Get the the app token in GHA.

- name: GitHub App token
  id: github_app_token
  uses: tibdex/github-app-token@v1.6.0
  with:
    app_id: ${{ secrets.CI_APP_ID }}
    private_key: ${{ secrets.CI_APP_PRIVATE_KEY }}
    installation_id: 36985419

Use it in the pull request GHA, with a fallback to GITHUB_TOKEN for testing the GHA in my fork.

- name: Create pull request
  id: cpr
  uses: peter-evans/create-pull-request@v4
  with:
    token: ${{ steps.github_app_token.outputs.token || secrets.GITHUB_TOKEN }}

Now that PRs trigger CI, and commits are made by slack-ruby-ci-bot, let’s update CHANGELOG.md with the PR number output by the create-pull-request action. A text search-and-replace will do.

- uses: jacobtomlinson/gha-find-replace@v3
  if: ${{ steps.cpr.outputs.pull-request-number != '' }}
  with:
    include: CHANGELOG.md
    find: "\\* Your contribution here."
    replace: "* [#${{steps.cpr.outputs.pull-request-number}}] ...\n* Your contribution here."

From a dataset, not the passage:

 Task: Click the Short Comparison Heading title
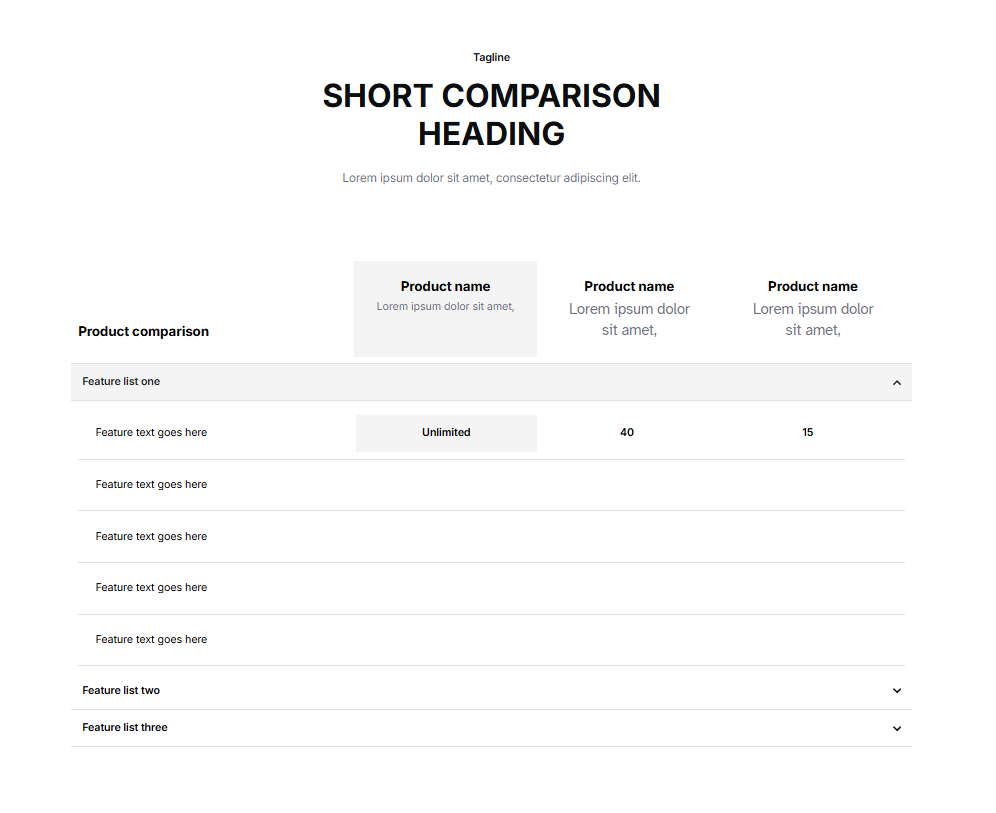[491, 115]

We can amend the previous pull request and force-push the change back to GitHub. To authenticate to GitHub using the above-mentioned token we generate a base64-encoded BASIC auth x-access-token:token header, then stuff it into all HTTP requests made by git. This is what the create-pull-request action actually does in code, too.

- name: Commit and Push
  run: |
    git config --local user.name 'slack-ruby-ci-bot'
    git config --local user.email 'noreply@github.com'
    git config --local --unset-all http.https://github.com/.extraheader || true
    AUTH=$(echo -n "x-access-token:${{ steps.github_app_token.outputs.token || secrets.GITHUB_TOKEN }}" | base64)
    echo "::add-mask::${AUTH}"
    git config --local http.https://github.com/.extraheader "AUTHORIZATION: basic ${AUTH}"
    git add CHANGELOG.md
    git commit --amend --no-edit
    git push origin automated-api-update -f

Bonus features include getting the current date and the git commit of the updated submodule that contains the API reference to make the CHANGELOG and the commit messages pretty.

- name: Get current date
  id: date
  run: echo "::set-output name=date::$(date +'%Y-%m-%d')"
- name: Get slack-api-ref ref
  id: api-ref
  run: echo "::set-output name=api-ref::$(git rev-parse --short HEAD:lib/slack/web/api/slack-api-ref)"

The final result is here and you can see it in action in slack-ruby-client#465.